# Empire Builder SEA-CHI July 15



## Jackson123 (Aug 5, 2008)

Okay, after about a year of planning and 30,000 AGR points, my wife and I finally got to take this trip. In short, it was fantastic, great food, great people, and even a band in the lounge car!! Instead of a long report, you can see the whole trip in 3 minutes here.


----------



## MrFSS (Aug 5, 2008)

Love it!!!


----------



## had8ley (Aug 9, 2008)

You could be a pro in photography; some of the best footage I've seen in some time.


----------



## Guest (Aug 9, 2008)

How did you get a front row seat to take the pictures?


----------



## WhoozOn1st (Aug 9, 2008)

Cool video, though I'm also a fan of written reports. What I'd like to know is who rated a cab ride!?

Interesting version of Orange Blossom Special -- hadn't heard it before -- but no fiddle? Not sure I like the harmonica as a replacement. If you listen closely there's some good pedal steel action going on in the background; a very tight arrangement.

Think I'll watch/listen again.

Thanks, Jackson123!


----------



## Jackson123 (Aug 11, 2008)

had8ley said:


> You could be a pro in photography; some of the best footage I've seen in some time.



I have to admit to a little trickery here. The shots of the train going by I downloaded from other users on Youtube (I joked with my friends that the toughest part of the shot was running to catch the train as it passed.

For the "cab ride" shots, I downloaded video others out of the back window of West bound EB (i did not have my vid camera) and then reversed it.

Glad you all liked it!!

As for photography, it is tough NOT to take nice shots of that trip.

A few tips I learned from this for future travelogue videgraphers.

• Stated goal A
In the Empire Builder thread, how many AGR points did the trip take?
• Stated goal B
Retype the Empire Builder thread from "## Guest (Aug" to "very tight arrangement.".
• Stated goal C
List every distinct name shown as the author of a post in the Empire Builder thread.

• Information supplied
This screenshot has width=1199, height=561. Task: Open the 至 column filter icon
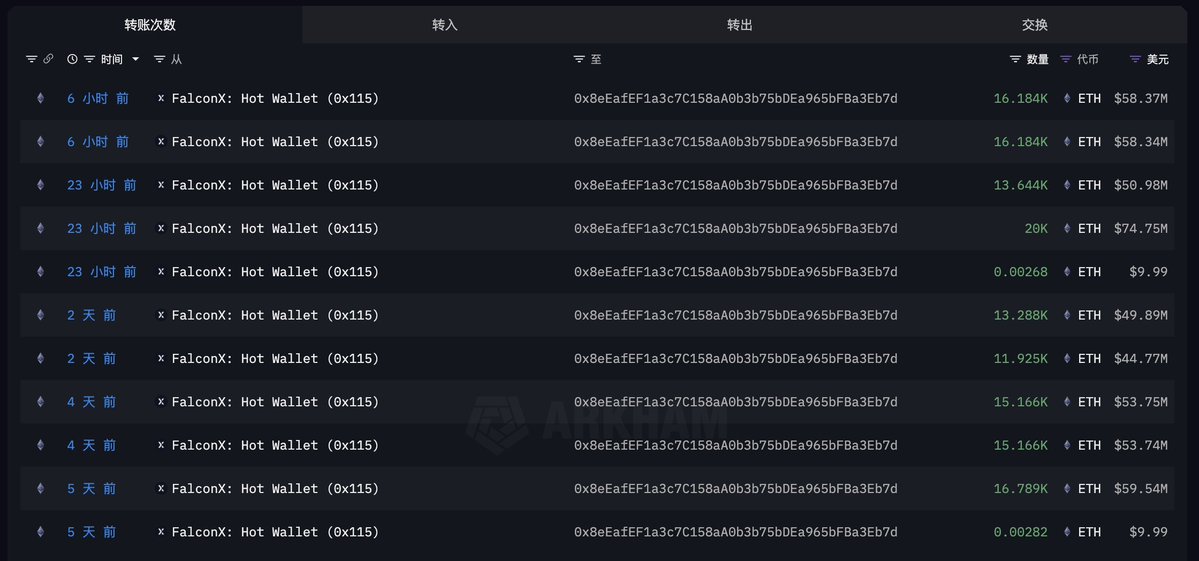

• Final answer A
30,000 AGR points

• Final answer B
## Guest (Aug 9, 2008)

How did you get a front row seat to take the pictures?


----------



## WhoozOn1st (Aug 9, 2008)

Cool video, though I'm also a fan of written reports. What I'd like to know is who rated a cab ride!?

Interesting version of Orange Blossom Special -- hadn't heard it before -- but no fiddle? Not sure I like the harmonica as a replacement. If you listen closely there's some good pedal steel action going on in the background; a very tight arrangement.

• Final answer C
Jackson123, MrFSS, had8ley, Guest, WhoozOn1st